Laura's father, who liked Rob, dies. Rob attends his funeral with Laura. Shortly after the reception, Rob realizes he has always had one foot out of the door and never committed to her—and in doing so, neglected his own future. They resume living together. He meets a music columnist and develops a crush, but wonders while making a mixtape for her if he would always be jumping from rock to rock.

Rob tells Laura that other women are just fantasies, Laura is reality, and he never tires of her. He proposes marriage; she thanks him for asking. She arranges for him to revisit his former love of dee-jaying. At the celebration of the newly released single by Vince and Justin, where Barry's band Sonic Death Monkey plays "Let's Get It On", Rob is surprised that Barry's band is not a disaster. He is also relieved to discover that Barry has decided against using one of his original names for the band, "Sonic Death Monkey," or "Kathleen Turner Overdrive," preferring instead to call his band "Barry Jive and the Uptown Five."

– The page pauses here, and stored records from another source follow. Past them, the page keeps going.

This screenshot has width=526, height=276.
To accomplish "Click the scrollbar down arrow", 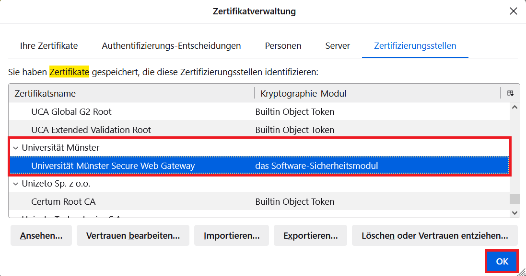I will [x=515, y=213].
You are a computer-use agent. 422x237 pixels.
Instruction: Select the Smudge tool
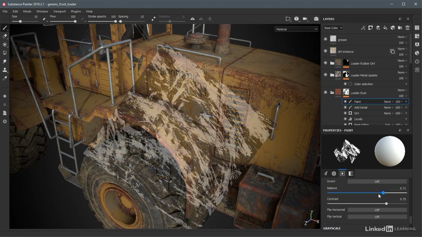(5, 61)
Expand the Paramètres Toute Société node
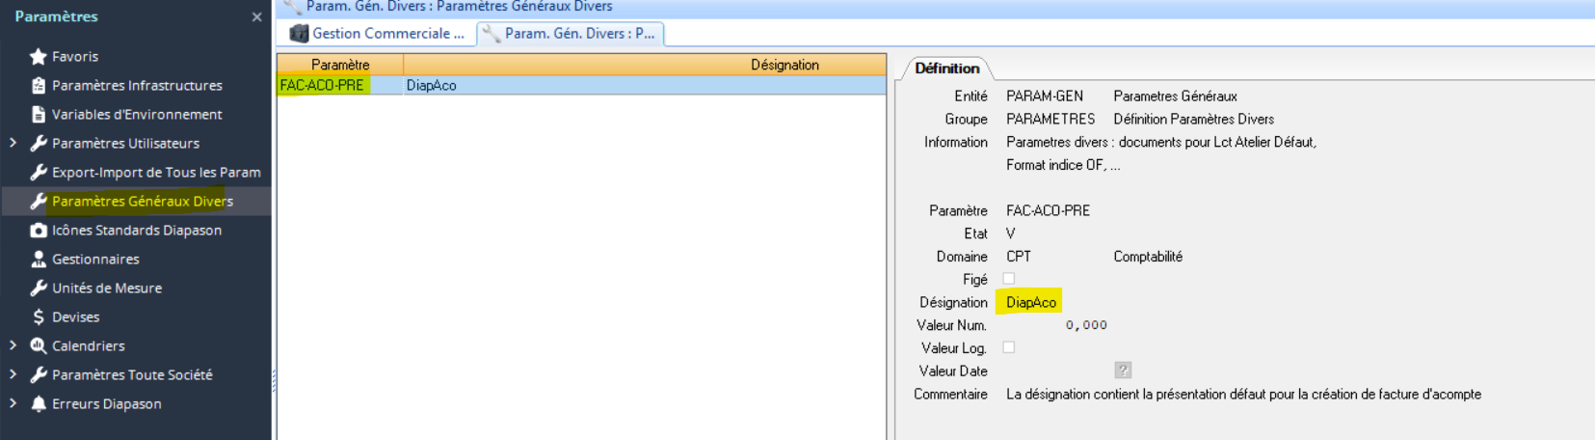 pyautogui.click(x=13, y=374)
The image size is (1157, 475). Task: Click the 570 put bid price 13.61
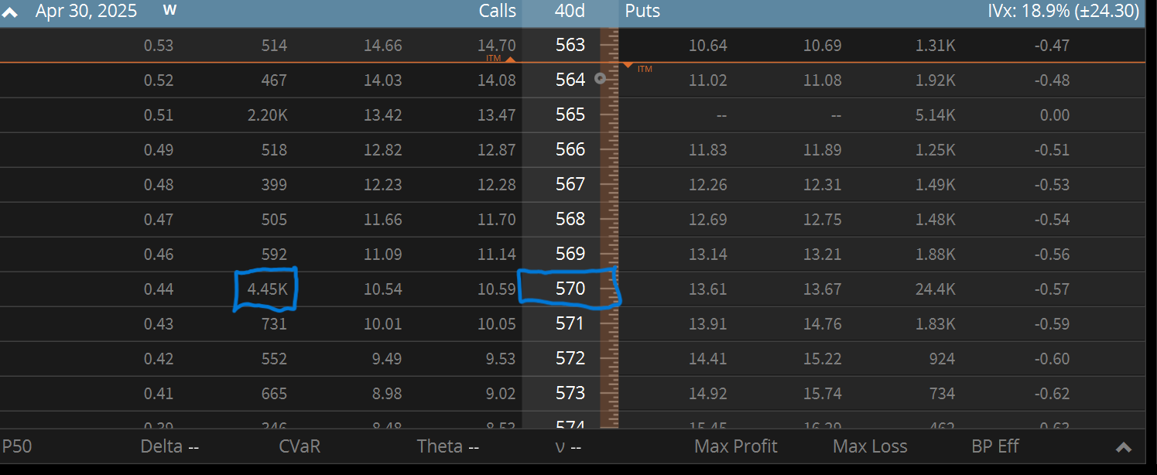click(707, 289)
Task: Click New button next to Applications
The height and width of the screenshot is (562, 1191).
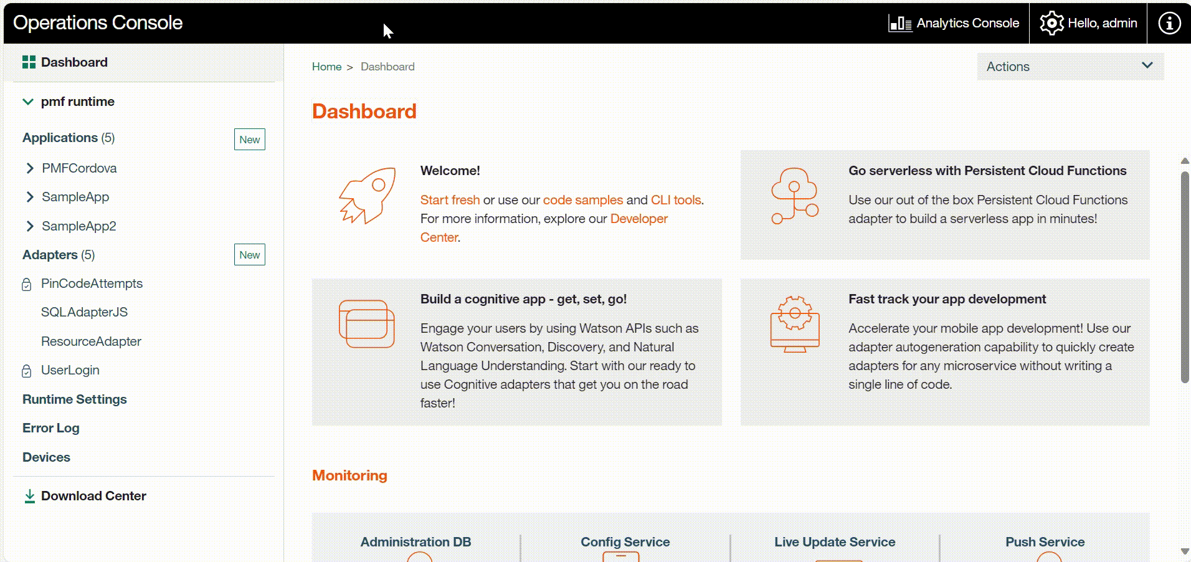Action: 249,140
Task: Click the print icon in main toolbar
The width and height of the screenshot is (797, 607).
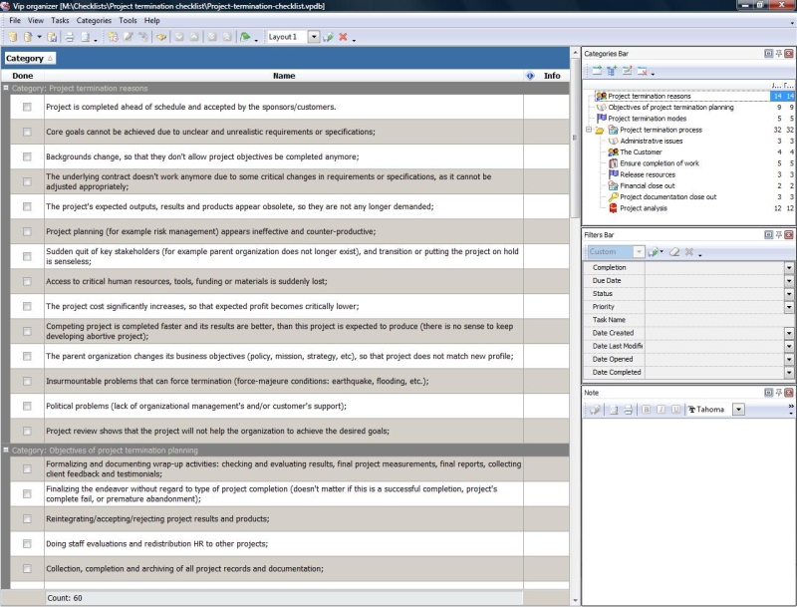Action: pyautogui.click(x=69, y=37)
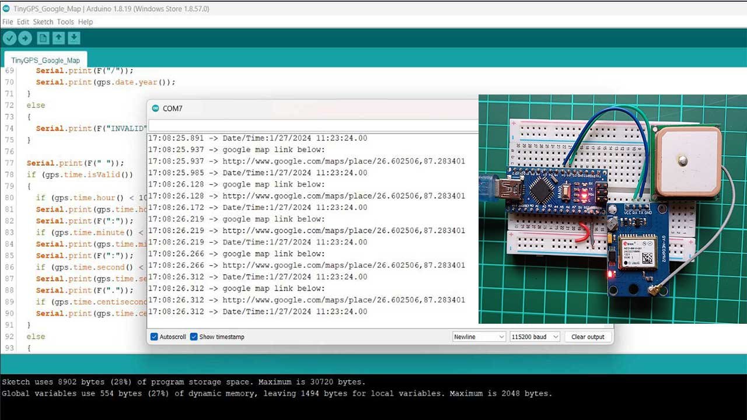The image size is (747, 420).
Task: Focus the serial monitor send input field
Action: pos(313,125)
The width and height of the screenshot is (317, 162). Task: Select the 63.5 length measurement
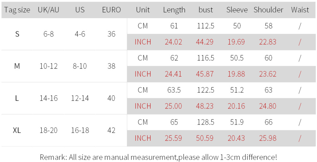174,90
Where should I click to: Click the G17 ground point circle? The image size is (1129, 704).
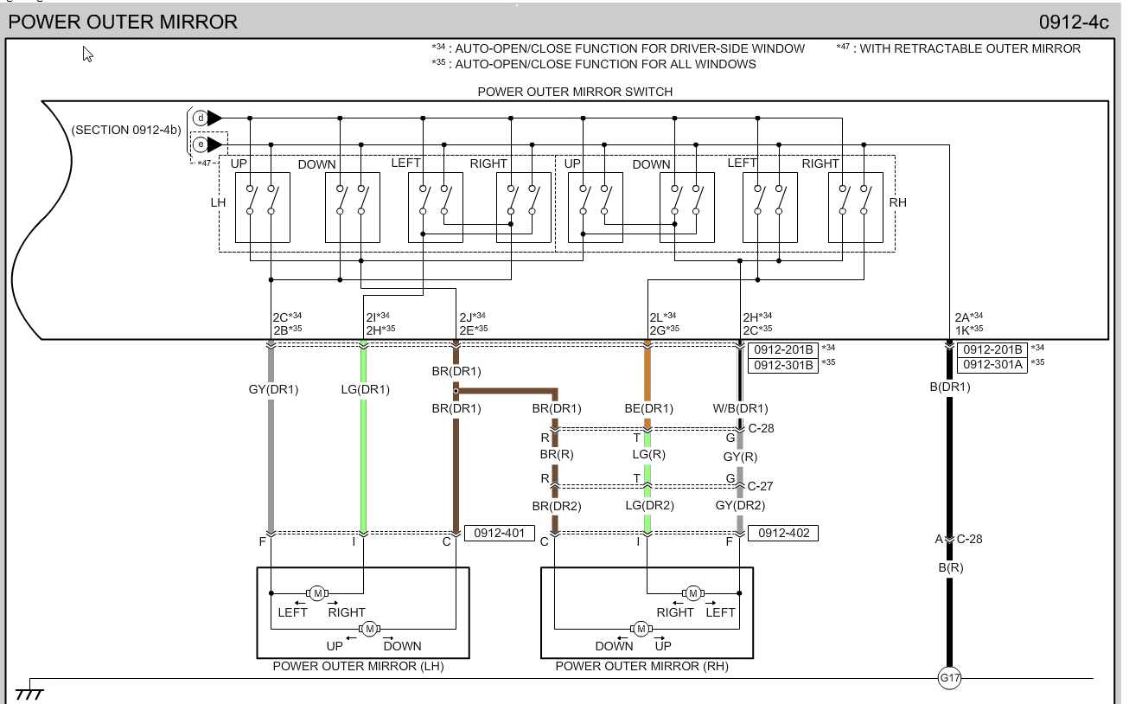[x=949, y=679]
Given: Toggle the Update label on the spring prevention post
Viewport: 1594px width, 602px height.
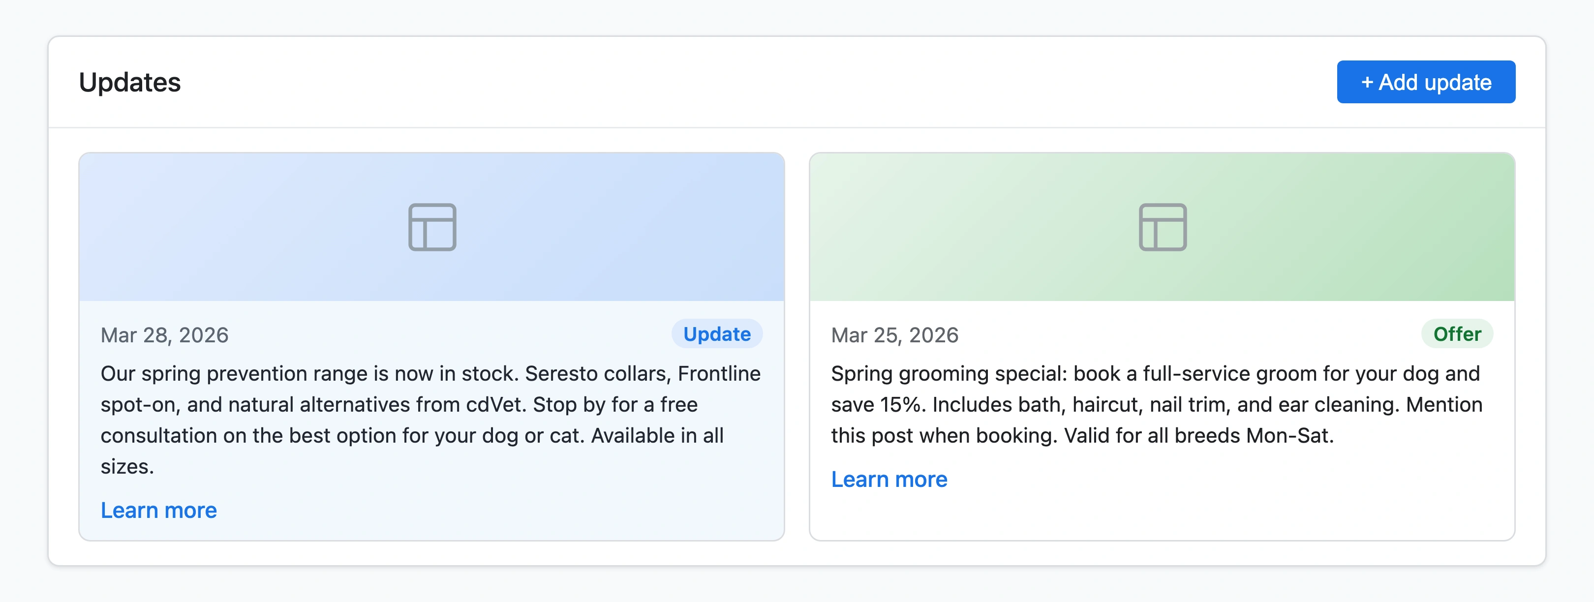Looking at the screenshot, I should pos(717,334).
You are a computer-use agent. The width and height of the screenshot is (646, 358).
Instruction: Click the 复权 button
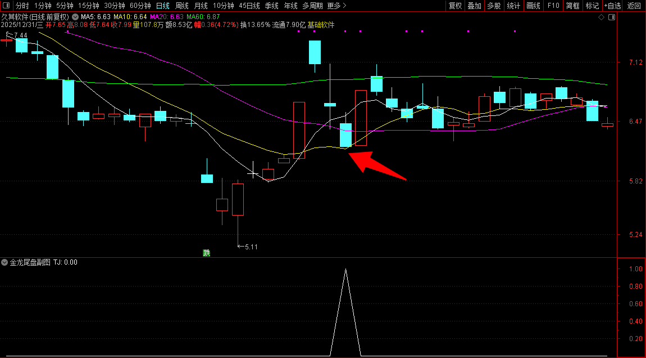455,6
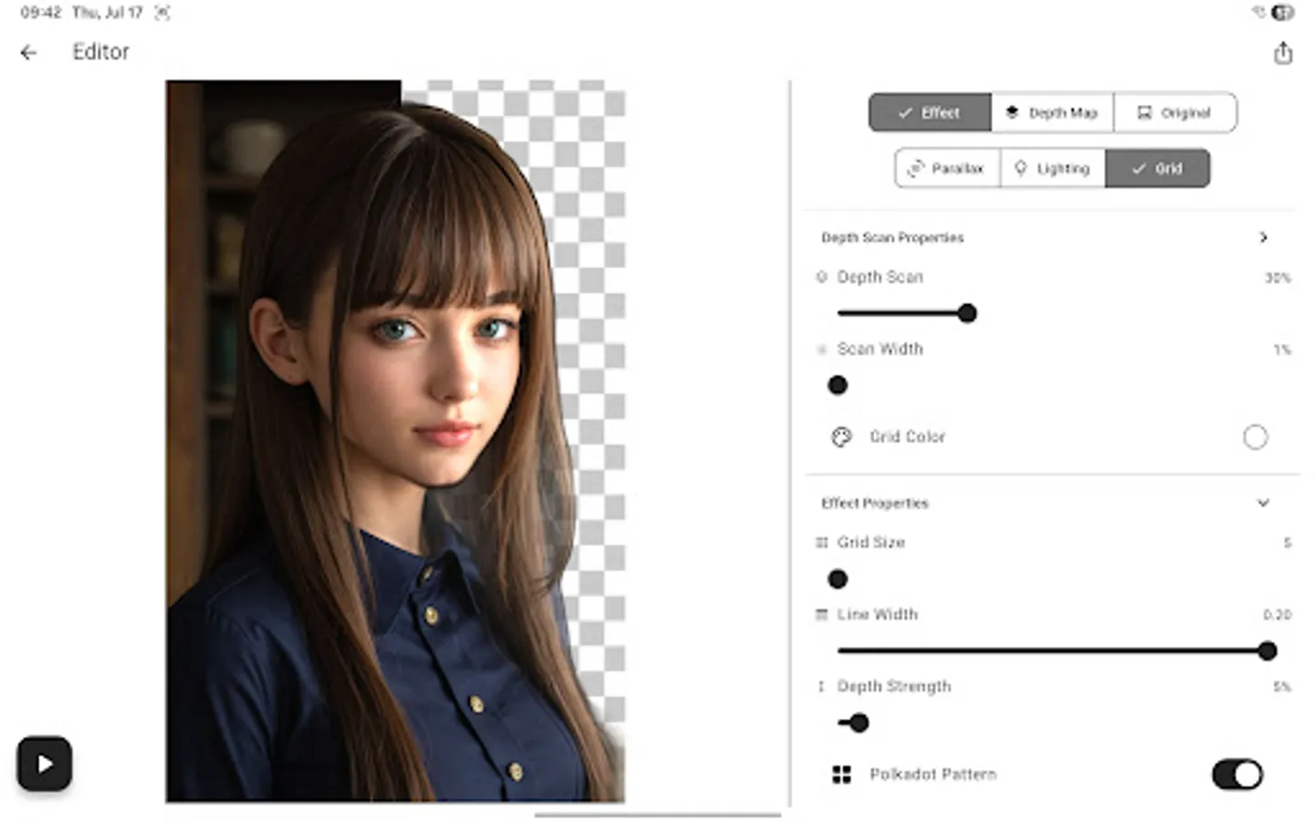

Rob makes a mixtape for Laura and feels he has finally learned how to make her happy.

Cast

 John Cusack as Rob Gordon
 Iben Hjejle as Laura
 Jack Black as Barry Judd
 Todd Louiso as Dick
 Catherine Zeta-Jones as Charlie Nicholson
 Lisa Bonet as Marie DeSalle
 Sara Gilbert as Anaugh Moss
 Lili Taylor as Sarah Kendrew
 Joan Cusack as Liz
 Tim Robbins as Ian "Ray" Raymond
 Joelle Carter as Penny Hardwick
 Chris Rehmann as Vince
 Ben Carr as Justin
 Natasha Gregson Wagner as Caroline Fortis
 Drake Bell as young Rob Gordon
 Bruce Springsteen as himself 
 Ian Williams as a guy in record store 
 Al Johnson as a record store geek

Production

Development
Nick Hornby's book was optioned by Disney's Touchstone Pictures in 1995, where it went into development for three years. Mike Newell was slated to direct the film with a script written by Con Air screenwriter Scott Rosenberg. Disney executive Joe Roth had a conversation with recording executive Kathy Nelson, who recommended John Cusack and his writing and producing partners D. V. DeVincentis and Steve Pink adapt the book. She had previously worked with them on Grosse Pointe Blank and felt that they had the right sensibilities for the material. According to Cusack, DeVincentis is the closest to the record-obsessive characters in the film, owning 1,000 vinyl records and thousands of CDs and tapes. They wrote a treatment that was immediately greenlit by Roth.

Screenplay
The writers decided to change the book's setting from London to Chicago because they were more familiar with the city, and it also had a "great alternative music scene", according to Pink. Cusack said, "When I read the book I knew where everything was in Chicago. I knew where the American Rob went to school and dropped out, where he used to spin records. I knew two or three different record shops when I was growing up that had a Rob, a Dick and a Barry in them". Charlotte Tudor, of the film's distributor, Buena Vista, said: "Chicago has the same feel as north London, there is a vibrant music scene, a lot of the action is set in smoky bars and, of course, there is the climate. But everyone, including Nick, felt that geography was not the central issue. It has a universal appeal". Scenes were filmed in the neighborhood of Wicker Park, and on the campus of Lane Tech High School.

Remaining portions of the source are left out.